3. Relationship Branch: Sentence-anchored Extraction + Hallucination-Targeted GRPO for cross-sentence relationship hallucinations

To address "fragile relationship localization," the difficulty of relationship extraction lies in long-range dependencies—searching the whole text for evidence easily leads to incorrect cross-sentence links. This branch changes to a two-step sentence-anchored reasoning: first locating the evidence sentence containing the target quantity, and then locking subsequent reasoning within this local context to parse units and modifiers and associate them with the measured entity/property. This prevents triggers of cross-sentence hallucinations at the source and also reduces redundant global reasoning, improving efficiency. This strategy also uses SFT to establish the output schema followed by GRPO alignment; the reward specifically adds a relationship integrity term to alleviate the omission of sparse components (such as measured entities and qualifiers) caused by dependency chain breakage.

Loss & Training¶

Both branches adopt a two-stage optimization: "Progressive Reasoning-Aware SFT → Hallucination-Targeted GRPO." The SFT stage starts with a foundation on augmented data \(\mathcal{D}_{aug}\) and aligns with MeasEval specifications on gold-derived \(\mathcal{D}_{trace}\). The GRPO stage uses composite rewards targeting various hallucinations (four items for the quantity branch: format/out-of-bounds/fabrication/misclassification; a relationship integrity term for the relationship branch) for reinforcement, embedding "faithful extraction" constraints into the model parameters.

Key Experimental Results¶

Main Results¶

Method	Core Metric	Description
Baseline	Lower	Current SOTA
Ours	Highest	Significant improvement

Ablation Study¶

Configuration	Result	Description
Full	Highest	Complete model
w/o Core Component	Decrease	Verifies criticality

Key Findings¶

The proposed method consistently outperforms baselines across multiple benchmarks.
The ablation study verifies the necessity of each component.
Performance is particularly prominent in specific scenarios.

Highlights & Insights¶

Core technical innovations address long-standing issues.
The method demonstrates strong scalability and practicality.
Analysis reveals valuable patterns.

Limitations & Future Work¶

The evaluation scope can be further expanded.
The applicability of specific assumptions needs validation.
Future work can explore more application scenarios.

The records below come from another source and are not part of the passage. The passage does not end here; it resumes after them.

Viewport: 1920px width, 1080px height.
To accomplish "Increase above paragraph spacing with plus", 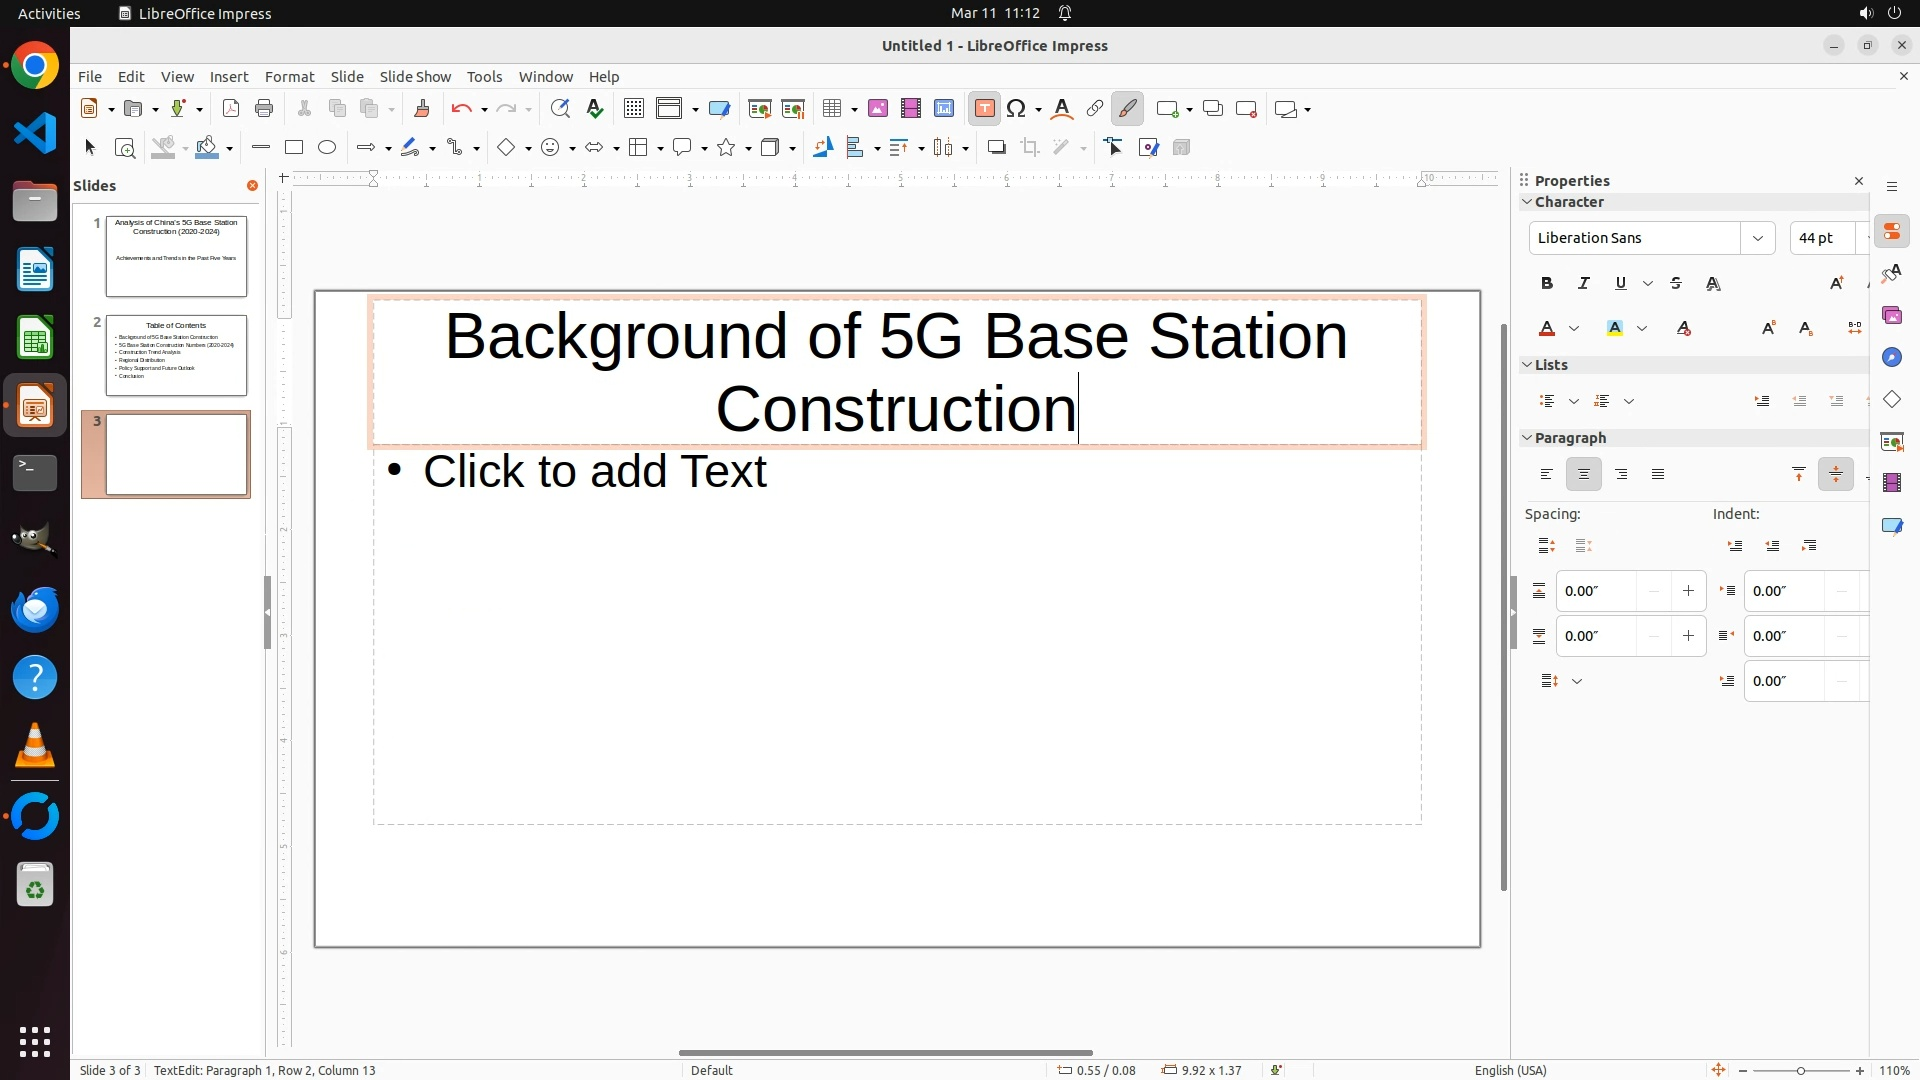I will coord(1688,591).

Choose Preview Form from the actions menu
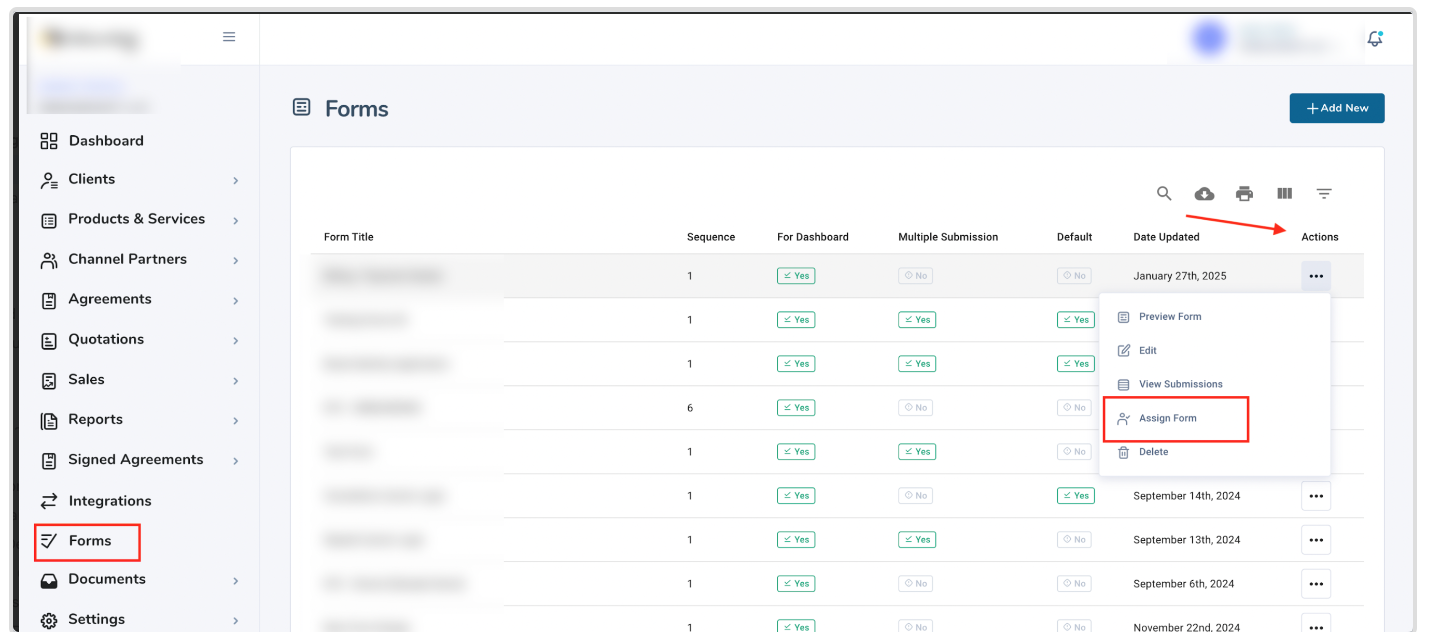1168,316
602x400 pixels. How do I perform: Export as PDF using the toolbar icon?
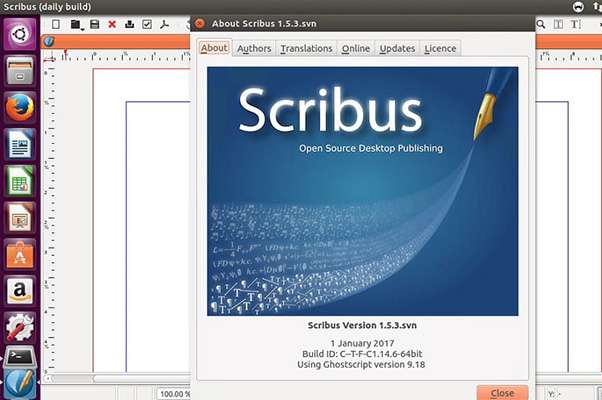click(165, 24)
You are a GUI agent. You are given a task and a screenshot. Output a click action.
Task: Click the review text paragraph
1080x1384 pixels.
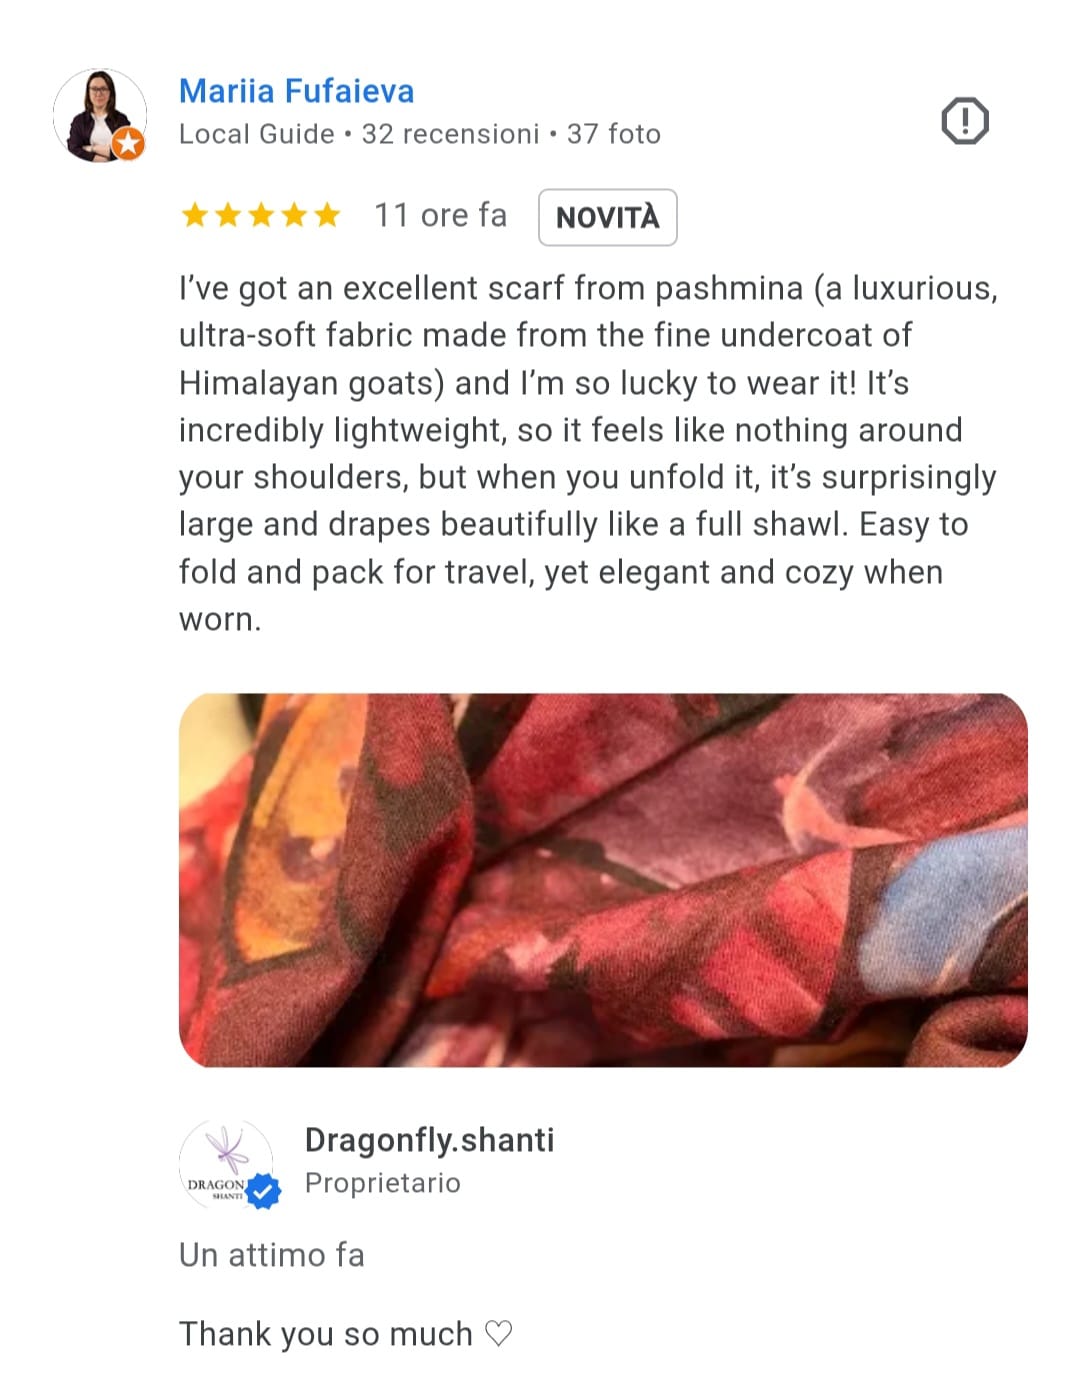click(x=588, y=454)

vs Most Related Work A: Ours improves on key dimensions.
vs Most Related Work B: Ours provides a different solution path.

Rating¶

Novelty: ⭐⭐⭐⭐ Innovative, though some techniques combine existing methods.
Experimental Thoroughness: ⭐⭐⭐⭐ Relatively comprehensive evaluation.
Writing Quality: ⭐⭐⭐⭐ Clear structure.
Value: ⭐⭐⭐⭐ Practical contribution to the field.